The fragments of life, when looked back on, were as common and worthless as grains of sand.
Among them, only those born with precious jewels in their hands could walk a different path—only those destined for it.
For Anne Ferro, simply surviving without being buried in the shifting sand dunes was the closest thing to luck.
Wasn’t she already dead?
The bright sky was blue, and endless yellow sand stretched in every direction. As she looked at the scenery, the scent of ash and fire brushed her nose.
“Heaven or hell—just get me anywhere!”
Anne shouted boldly, raising her hand.
The wind between the dunes suddenly intensified. Wrapped in a white cloth covering her entire body, she braced herself against a mound of sand to avoid being swept away.
Thud.
Sand filled from her feet upward—covering her calves, thighs, hips, waist, shoulders, arms.
“Huh—?”
The swirling sand wrapped around her head and began to bury her completely.
Death was not a new world of light. If this was all there was, then where was heaven in this choking, hazy desert?
Anne closed her eyes, hoping to meet her departed family.
“Anne.”
“…?”
“Wake up. Open your eyes.”
A woman with light reddish hair and a mole on the right side of her lips was looking down at Anne. Her voice was familiar.
“Cassie?”
“Yeah. It’s your turn for the morning duty today.”
“…What?”
“If you’re late, the head maid might come and whip your backside.”
At the mention of the head maid, Anne instinctively shot upright.
Before she could even think, her body reacted on reflex.
When she stood up, she found herself in a shabby, cramped room that looked like a storage space, with four beds tightly packed together.

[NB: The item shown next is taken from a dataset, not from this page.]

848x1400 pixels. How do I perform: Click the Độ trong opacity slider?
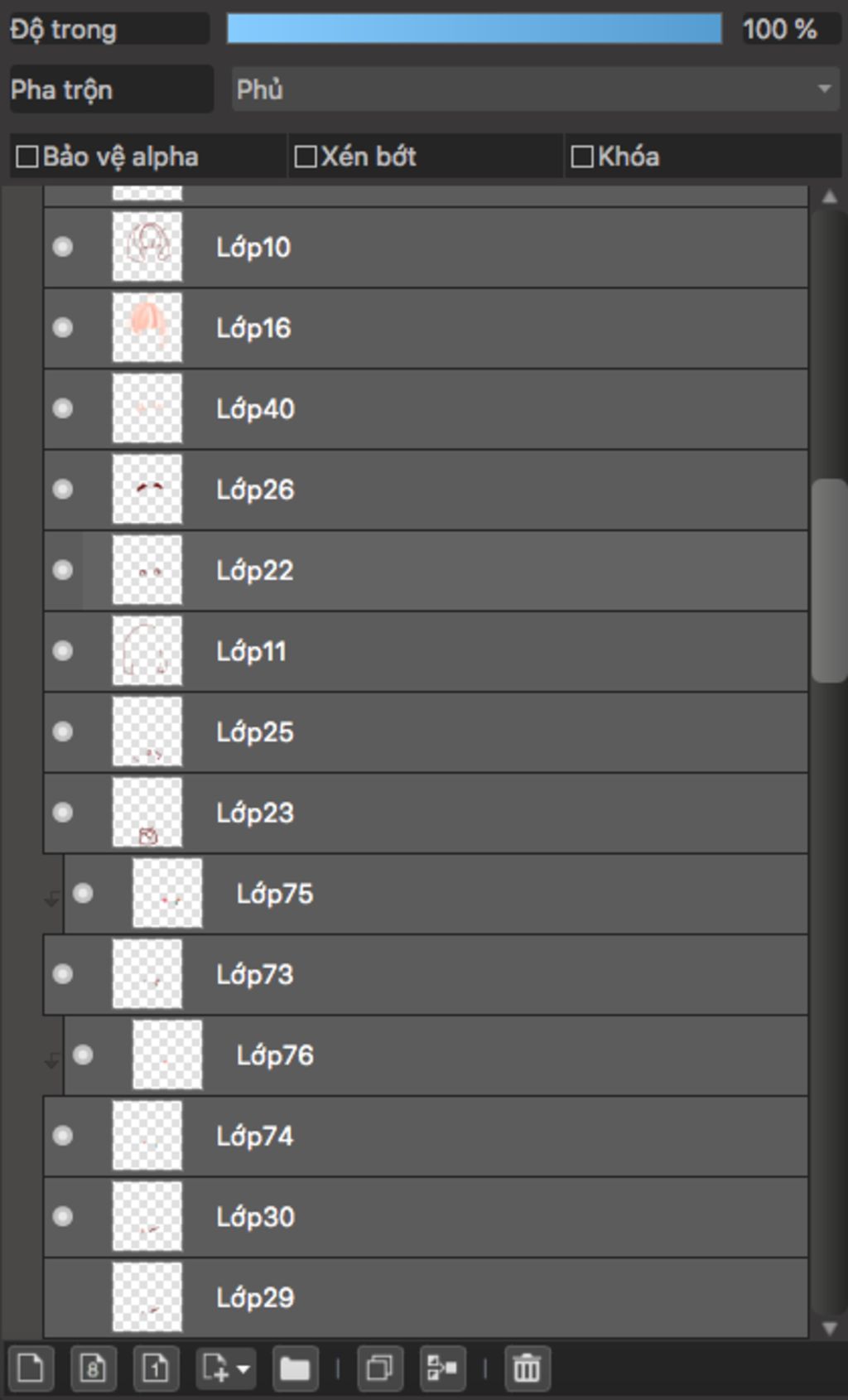point(474,29)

One person was still sleeping in the corner, and another was already gone. Cassie, after confirming Anne was awake, immediately lay back down and closed her eyes again.
Wasn’t I dead?
Without realizing it, Anne dressed quickly in her maid uniform, as if turning the pages of a familiar past, and ran toward the servant hall kitchen.
Before dawn, the kitchen—bathed in a dull gray light—was cold and silent like the night.

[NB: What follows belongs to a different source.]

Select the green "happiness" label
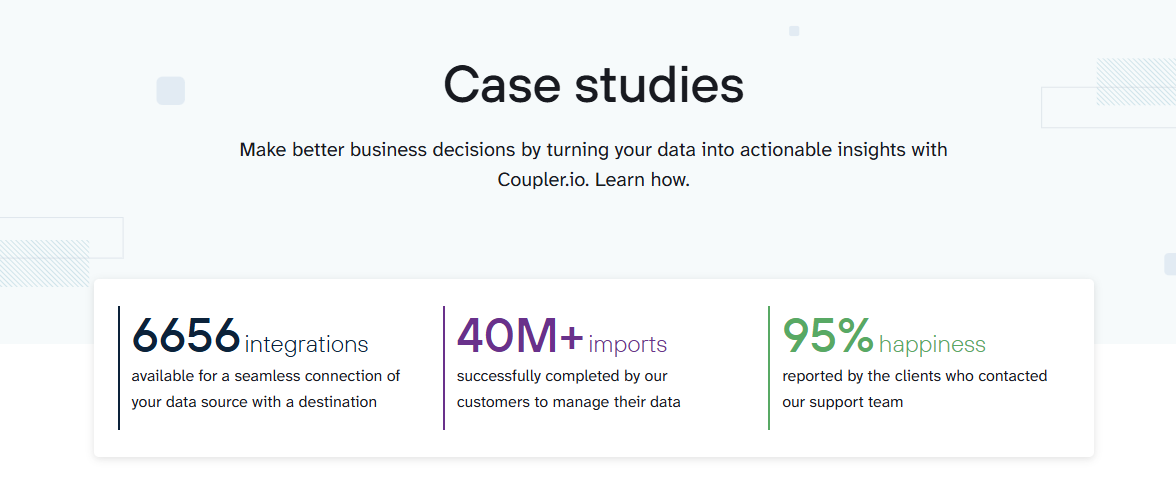1176x495 pixels. coord(932,345)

Fortunately, she wasn’t late.
“Bread is your task, Anne.”
The head maid briefly assigned everyone their duties before leaving. Anne looked at the pile of flour in front of her and searched for water.

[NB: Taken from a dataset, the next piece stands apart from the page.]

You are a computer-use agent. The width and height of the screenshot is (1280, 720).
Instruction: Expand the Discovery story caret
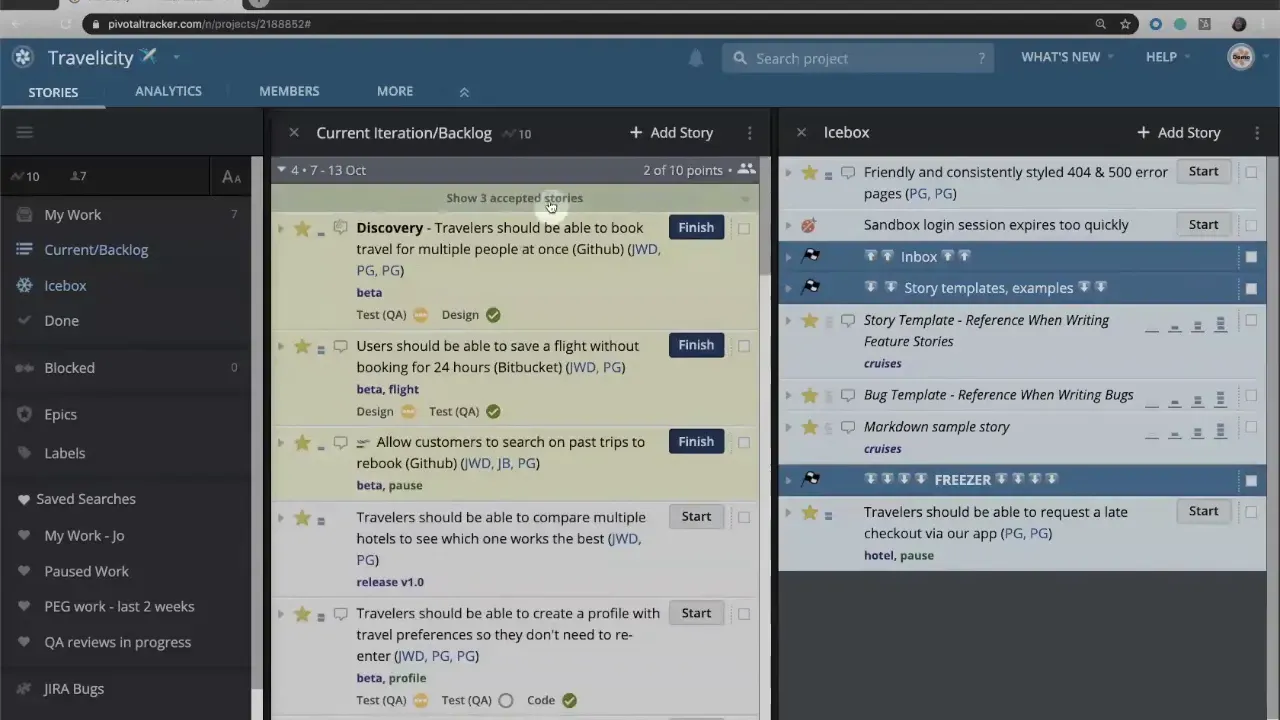tap(281, 229)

Questions kept rising in her mind. Her lips trembled, and her eyes darted around, but the atmosphere was strict enough that not even a needle could fall through it, so her hands and feet moved on their own.
I died.
Is this some kind of new hell?
What did I do so wrong that I’ve been sent back ten years into the past?
“The lady said your rye bread was delicious, so make the same again today.”
The head maid placed a large sack of flour down, saying they needed plenty.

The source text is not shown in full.